_SHORT PROBLEM_
Carry on the list of defined terms from the Volterra Public Improvement District formation resolution, beginning right after its final definition.

-- begin TEXT EXCERPT --

(A) As used in this Formation Resolution, the following terms shall have the meanings specified, unless the context clearly requires otherwise (such meanings to be equally applicable to both the singular and the plural forms of the terms defined):
(1) “Act” means collectively NMSA 1978, §§ 5-11-1 to -27 (2001, as amended), the home rule powers and all enactments of the City Council, including this Formation Resolution.
(2) “AMAFCA” means the Albuquerque Metropolitan Arroyo Flood Control Authority.
(3) “City” means the City of Albuquerque, New Mexico.
(4) “Clerk” means the City Clerk.
(5) “Council” means the City Council of the City.
(6) “Development Agreement” means the development agreement dated ____________, 2009 by and between the City, the District, the Petitioner, and Vantage Builders, Inc., a New Mexico corporation, in accordance with § 4(I) of the PID Ordinance, in the form attached as Exhibit 10 to the Petition, which Development Agreement shall be joined and ratified by the District.
(7) “District” or “PID” means the Volterra Public Improvement District.
(8) “District Bonds” means one or more series of bonds proposed to be issued by the District pursuant to the Act.

-- end TEXT EXCERPT --
-- begin INFORMATION SHOWN --

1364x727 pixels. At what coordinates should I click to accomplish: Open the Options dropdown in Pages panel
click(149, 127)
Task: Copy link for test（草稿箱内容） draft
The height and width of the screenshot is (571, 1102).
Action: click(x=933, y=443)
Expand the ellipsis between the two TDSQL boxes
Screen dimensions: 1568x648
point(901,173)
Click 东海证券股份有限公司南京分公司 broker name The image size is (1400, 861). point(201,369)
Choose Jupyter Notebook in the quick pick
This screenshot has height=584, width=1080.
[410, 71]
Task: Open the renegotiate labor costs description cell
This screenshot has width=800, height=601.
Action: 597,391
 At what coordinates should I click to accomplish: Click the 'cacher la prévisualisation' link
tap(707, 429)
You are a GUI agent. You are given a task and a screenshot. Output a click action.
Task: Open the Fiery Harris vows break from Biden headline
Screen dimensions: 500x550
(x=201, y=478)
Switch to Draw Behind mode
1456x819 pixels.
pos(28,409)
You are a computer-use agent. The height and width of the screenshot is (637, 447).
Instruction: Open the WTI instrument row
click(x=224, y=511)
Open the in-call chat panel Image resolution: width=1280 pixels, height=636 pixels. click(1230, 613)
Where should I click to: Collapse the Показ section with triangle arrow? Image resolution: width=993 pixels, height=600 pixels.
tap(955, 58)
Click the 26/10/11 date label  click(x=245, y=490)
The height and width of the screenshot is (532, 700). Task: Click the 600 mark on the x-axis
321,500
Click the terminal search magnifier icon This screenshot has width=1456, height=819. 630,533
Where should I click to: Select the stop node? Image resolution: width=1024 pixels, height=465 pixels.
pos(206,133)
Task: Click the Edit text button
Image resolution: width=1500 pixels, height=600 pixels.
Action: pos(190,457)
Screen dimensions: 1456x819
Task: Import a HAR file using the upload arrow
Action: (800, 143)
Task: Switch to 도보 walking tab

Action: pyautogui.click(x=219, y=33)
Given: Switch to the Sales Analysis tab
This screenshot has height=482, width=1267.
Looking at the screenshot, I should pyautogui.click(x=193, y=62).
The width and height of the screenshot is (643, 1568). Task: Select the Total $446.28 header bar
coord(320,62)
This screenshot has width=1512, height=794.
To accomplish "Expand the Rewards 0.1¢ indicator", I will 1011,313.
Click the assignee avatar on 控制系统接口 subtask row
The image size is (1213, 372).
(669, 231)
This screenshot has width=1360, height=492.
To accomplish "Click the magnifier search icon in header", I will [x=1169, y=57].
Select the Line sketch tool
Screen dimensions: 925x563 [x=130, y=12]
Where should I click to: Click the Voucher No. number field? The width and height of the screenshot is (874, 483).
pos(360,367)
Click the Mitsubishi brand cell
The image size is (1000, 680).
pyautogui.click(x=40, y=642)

-- end INFORMATION SHOWN --

_RESPONSE_
(9) “District Boundary Map” means the map attached as Exhibit B to the General Plan.
(10) "District Special Levy" or "District Special Levies" means the special levy or special levies to be imposed on the Land pursuant to NMSA 1978, § 5-11-20 (2001).
(11) “Feasibility Study” means the study of the estimated costs and financing methods of the Infrastructure Improvements submitted by the Petitioner in connection with the Petition, in the form attached as Exhibit 5 to the Petition.
(12) “Formation Documents” means the Petition, the General Plan, the Development Agreement, and such other documents as are required by the Act and the PID Ordinance to be submitted by an applicant in connection with an application for the formation, implementation and governance of the District.
(13) “Formation Resolution” means this resolution adopted by the City in connection with its approval of the formation of the District, as supplemented or amended from time to time.
(14) “General Plan” means the General Plan submitted by the Petitioner in the form attached as Exhibit 3 to the Petition, which includes a map depicting the boundaries of the district and the real property proposed to be included in the district; a general description of anticipated improvements and their locations; and general cost estimates, proposed financing methods and anticipated special levies.
(15) “Infrastructure Improvements” means the PID Funded Infrastructure Improvements and such other improvements, which are collectively all of the improvements on the Land, whether funded directly by the Petitioner or with the proceeds of the District Bonds, described and in the approximate locations shown on Exhibit B to the Feasibility Study.
(16) “Land” means the real property described in the District Boundary Map.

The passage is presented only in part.